(Listed entries begins)

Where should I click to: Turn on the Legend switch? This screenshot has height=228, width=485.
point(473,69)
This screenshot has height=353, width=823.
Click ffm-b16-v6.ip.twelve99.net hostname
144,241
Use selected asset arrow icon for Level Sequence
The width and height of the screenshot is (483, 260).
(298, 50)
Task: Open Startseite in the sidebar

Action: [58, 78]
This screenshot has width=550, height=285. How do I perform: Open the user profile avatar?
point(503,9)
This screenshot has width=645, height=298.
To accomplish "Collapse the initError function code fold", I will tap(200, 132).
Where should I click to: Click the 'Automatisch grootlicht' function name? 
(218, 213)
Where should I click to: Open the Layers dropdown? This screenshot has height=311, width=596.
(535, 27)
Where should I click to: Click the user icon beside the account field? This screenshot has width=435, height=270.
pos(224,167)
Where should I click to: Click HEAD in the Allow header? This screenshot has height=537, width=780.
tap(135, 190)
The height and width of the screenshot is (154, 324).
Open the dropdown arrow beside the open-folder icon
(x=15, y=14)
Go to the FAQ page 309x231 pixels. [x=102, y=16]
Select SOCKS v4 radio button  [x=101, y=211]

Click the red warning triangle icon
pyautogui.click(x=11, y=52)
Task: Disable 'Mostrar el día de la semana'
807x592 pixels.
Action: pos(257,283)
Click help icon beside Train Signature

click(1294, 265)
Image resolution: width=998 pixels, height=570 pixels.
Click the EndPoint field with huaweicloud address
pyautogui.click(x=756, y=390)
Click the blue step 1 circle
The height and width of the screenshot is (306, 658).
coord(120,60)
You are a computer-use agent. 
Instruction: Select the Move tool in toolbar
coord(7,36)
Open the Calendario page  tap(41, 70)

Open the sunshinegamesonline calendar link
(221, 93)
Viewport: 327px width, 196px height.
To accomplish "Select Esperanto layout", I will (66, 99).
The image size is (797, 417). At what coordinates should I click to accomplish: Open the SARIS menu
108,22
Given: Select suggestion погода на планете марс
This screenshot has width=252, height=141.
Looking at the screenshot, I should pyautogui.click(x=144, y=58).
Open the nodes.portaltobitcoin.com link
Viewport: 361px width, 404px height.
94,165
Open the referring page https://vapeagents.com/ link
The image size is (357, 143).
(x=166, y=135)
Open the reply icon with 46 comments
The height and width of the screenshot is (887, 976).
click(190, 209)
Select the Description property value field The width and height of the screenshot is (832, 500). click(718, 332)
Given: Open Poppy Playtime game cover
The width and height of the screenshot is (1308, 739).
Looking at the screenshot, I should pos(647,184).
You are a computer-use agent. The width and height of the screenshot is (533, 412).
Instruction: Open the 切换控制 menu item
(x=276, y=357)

(Listed entries ends)

Exercise requirements >> Make a verbatim copy of every entry shown above.

Result of the task >>
Where should I click to: Turn on the Legend switch? This screenshot has height=228, width=485.
point(473,69)
This screenshot has height=353, width=823.
Click ffm-b16-v6.ip.twelve99.net hostname
144,241
Use selected asset arrow icon for Level Sequence
The width and height of the screenshot is (483, 260).
(298, 50)
Task: Open Startseite in the sidebar

Action: [58, 78]
This screenshot has width=550, height=285. How do I perform: Open the user profile avatar?
point(503,9)
This screenshot has width=645, height=298.
To accomplish "Collapse the initError function code fold", I will tap(200, 132).
Where should I click to: Click the 'Automatisch grootlicht' function name? 
(218, 213)
Where should I click to: Open the Layers dropdown? This screenshot has height=311, width=596.
(535, 27)
Where should I click to: Click the user icon beside the account field? This screenshot has width=435, height=270.
pos(224,167)
Where should I click to: Click HEAD in the Allow header? This screenshot has height=537, width=780.
tap(135, 190)
The height and width of the screenshot is (154, 324).
Open the dropdown arrow beside the open-folder icon
(x=15, y=14)
Go to the FAQ page 309x231 pixels. [x=102, y=16]
Select SOCKS v4 radio button  [x=101, y=211]

Click the red warning triangle icon
pyautogui.click(x=11, y=52)
Task: Disable 'Mostrar el día de la semana'
807x592 pixels.
Action: pos(257,283)
Click help icon beside Train Signature

click(1294, 265)
Image resolution: width=998 pixels, height=570 pixels.
Click the EndPoint field with huaweicloud address
pyautogui.click(x=756, y=390)
Click the blue step 1 circle
The height and width of the screenshot is (306, 658).
coord(120,60)
You are a computer-use agent. 
Instruction: Select the Move tool in toolbar
coord(7,36)
Open the Calendario page  tap(41, 70)

Open the sunshinegamesonline calendar link
(221, 93)
Viewport: 327px width, 196px height.
To accomplish "Select Esperanto layout", I will (66, 99).
The image size is (797, 417). At what coordinates should I click to accomplish: Open the SARIS menu
108,22
Given: Select suggestion погода на планете марс
This screenshot has width=252, height=141.
Looking at the screenshot, I should pyautogui.click(x=144, y=58).
Open the nodes.portaltobitcoin.com link
Viewport: 361px width, 404px height.
94,165
Open the referring page https://vapeagents.com/ link
The image size is (357, 143).
(x=166, y=135)
Open the reply icon with 46 comments
The height and width of the screenshot is (887, 976).
click(190, 209)
Select the Description property value field The width and height of the screenshot is (832, 500). click(718, 332)
Given: Open Poppy Playtime game cover
The width and height of the screenshot is (1308, 739).
Looking at the screenshot, I should pos(647,184).
You are a computer-use agent. The width and height of the screenshot is (533, 412).
Instruction: Open the 切换控制 menu item
(x=276, y=357)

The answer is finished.